- Supplied material:
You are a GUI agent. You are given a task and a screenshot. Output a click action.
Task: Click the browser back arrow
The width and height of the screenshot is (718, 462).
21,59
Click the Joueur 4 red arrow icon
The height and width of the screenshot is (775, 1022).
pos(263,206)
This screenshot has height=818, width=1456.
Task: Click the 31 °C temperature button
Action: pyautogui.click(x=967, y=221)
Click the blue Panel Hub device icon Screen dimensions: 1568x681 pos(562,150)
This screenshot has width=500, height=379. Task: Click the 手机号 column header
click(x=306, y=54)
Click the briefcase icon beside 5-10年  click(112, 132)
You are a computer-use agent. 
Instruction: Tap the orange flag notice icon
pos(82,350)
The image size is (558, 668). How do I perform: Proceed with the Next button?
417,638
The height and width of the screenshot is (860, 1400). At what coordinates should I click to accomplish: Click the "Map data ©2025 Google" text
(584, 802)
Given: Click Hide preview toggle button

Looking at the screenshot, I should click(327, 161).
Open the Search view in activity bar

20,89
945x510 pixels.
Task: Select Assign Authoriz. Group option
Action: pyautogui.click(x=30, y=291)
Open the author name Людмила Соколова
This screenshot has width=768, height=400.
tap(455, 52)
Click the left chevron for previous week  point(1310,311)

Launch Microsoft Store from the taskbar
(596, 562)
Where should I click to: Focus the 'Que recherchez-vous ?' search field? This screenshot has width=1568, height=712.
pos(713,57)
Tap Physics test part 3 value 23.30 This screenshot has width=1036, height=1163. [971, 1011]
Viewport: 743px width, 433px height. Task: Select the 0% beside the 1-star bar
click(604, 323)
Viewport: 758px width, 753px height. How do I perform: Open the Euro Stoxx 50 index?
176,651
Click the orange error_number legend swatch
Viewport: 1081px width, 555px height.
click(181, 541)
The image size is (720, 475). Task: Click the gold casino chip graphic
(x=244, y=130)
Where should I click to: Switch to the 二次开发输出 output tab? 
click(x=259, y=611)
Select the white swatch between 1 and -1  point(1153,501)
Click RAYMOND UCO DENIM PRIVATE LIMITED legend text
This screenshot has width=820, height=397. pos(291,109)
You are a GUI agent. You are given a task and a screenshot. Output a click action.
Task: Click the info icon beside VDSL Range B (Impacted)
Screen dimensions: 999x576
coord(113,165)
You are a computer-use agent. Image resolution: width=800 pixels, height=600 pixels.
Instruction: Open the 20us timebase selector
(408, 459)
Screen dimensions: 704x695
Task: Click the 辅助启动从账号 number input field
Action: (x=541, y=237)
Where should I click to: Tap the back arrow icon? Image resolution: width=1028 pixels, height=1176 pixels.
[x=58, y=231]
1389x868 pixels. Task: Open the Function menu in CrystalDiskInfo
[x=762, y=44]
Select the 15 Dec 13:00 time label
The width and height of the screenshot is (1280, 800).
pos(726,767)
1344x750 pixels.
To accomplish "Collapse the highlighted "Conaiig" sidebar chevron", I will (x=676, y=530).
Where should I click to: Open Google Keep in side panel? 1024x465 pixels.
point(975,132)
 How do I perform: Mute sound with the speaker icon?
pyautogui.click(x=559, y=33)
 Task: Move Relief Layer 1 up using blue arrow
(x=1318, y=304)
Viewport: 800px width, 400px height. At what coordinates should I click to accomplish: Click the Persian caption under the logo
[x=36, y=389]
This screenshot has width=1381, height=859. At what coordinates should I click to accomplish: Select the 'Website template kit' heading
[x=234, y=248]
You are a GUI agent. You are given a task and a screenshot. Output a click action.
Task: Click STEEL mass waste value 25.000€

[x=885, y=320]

- Directions for this task: With nothing omitted, set down all of the records again.

- Output below:
You are a GUI agent. You are given a task and a screenshot. Output a click action.
Task: Click the browser back arrow
The width and height of the screenshot is (718, 462).
21,59
Click the Joueur 4 red arrow icon
The height and width of the screenshot is (775, 1022).
pos(263,206)
This screenshot has height=818, width=1456.
Task: Click the 31 °C temperature button
Action: pyautogui.click(x=967, y=221)
Click the blue Panel Hub device icon Screen dimensions: 1568x681 pos(562,150)
This screenshot has width=500, height=379. Task: Click the 手机号 column header
click(x=306, y=54)
Click the briefcase icon beside 5-10年  click(112, 132)
You are a computer-use agent. 
Instruction: Tap the orange flag notice icon
pos(82,350)
The image size is (558, 668). How do I perform: Proceed with the Next button?
417,638
The height and width of the screenshot is (860, 1400). At what coordinates should I click to accomplish: Click the "Map data ©2025 Google" text
(584, 802)
Given: Click Hide preview toggle button

Looking at the screenshot, I should click(327, 161).
Open the Search view in activity bar

20,89
945x510 pixels.
Task: Select Assign Authoriz. Group option
Action: pyautogui.click(x=30, y=291)
Open the author name Людмила Соколова
This screenshot has width=768, height=400.
tap(455, 52)
Click the left chevron for previous week  point(1310,311)

Launch Microsoft Store from the taskbar
(596, 562)
Where should I click to: Focus the 'Que recherchez-vous ?' search field? This screenshot has width=1568, height=712.
pos(713,57)
Tap Physics test part 3 value 23.30 This screenshot has width=1036, height=1163. [971, 1011]
Viewport: 743px width, 433px height. Task: Select the 0% beside the 1-star bar
click(604, 323)
Viewport: 758px width, 753px height. How do I perform: Open the Euro Stoxx 50 index?
176,651
Click the orange error_number legend swatch
Viewport: 1081px width, 555px height.
click(181, 541)
The image size is (720, 475). Task: Click the gold casino chip graphic
(x=244, y=130)
Where should I click to: Switch to the 二次开发输出 output tab? 
click(x=259, y=611)
Select the white swatch between 1 and -1  point(1153,501)
Click RAYMOND UCO DENIM PRIVATE LIMITED legend text
This screenshot has width=820, height=397. pos(291,109)
You are a GUI agent. You are given a task and a screenshot. Output a click action.
Task: Click the info icon beside VDSL Range B (Impacted)
Screen dimensions: 999x576
coord(113,165)
You are a computer-use agent. Image resolution: width=800 pixels, height=600 pixels.
Instruction: Open the 20us timebase selector
(408, 459)
Screen dimensions: 704x695
Task: Click the 辅助启动从账号 number input field
Action: (x=541, y=237)
Where should I click to: Tap the back arrow icon? Image resolution: width=1028 pixels, height=1176 pixels.
[x=58, y=231]
1389x868 pixels. Task: Open the Function menu in CrystalDiskInfo
[x=762, y=44]
Select the 15 Dec 13:00 time label
The width and height of the screenshot is (1280, 800).
pos(726,767)
1344x750 pixels.
To accomplish "Collapse the highlighted "Conaiig" sidebar chevron", I will (x=676, y=530).
Where should I click to: Open Google Keep in side panel? 1024x465 pixels.
point(975,132)
 How do I perform: Mute sound with the speaker icon?
pyautogui.click(x=559, y=33)
 Task: Move Relief Layer 1 up using blue arrow
(x=1318, y=304)
Viewport: 800px width, 400px height. At what coordinates should I click to accomplish: Click the Persian caption under the logo
[x=36, y=389]
This screenshot has width=1381, height=859. At what coordinates should I click to accomplish: Select the 'Website template kit' heading
[x=234, y=248]
You are a GUI agent. You are given a task and a screenshot. Output a click action.
Task: Click STEEL mass waste value 25.000€

[x=885, y=320]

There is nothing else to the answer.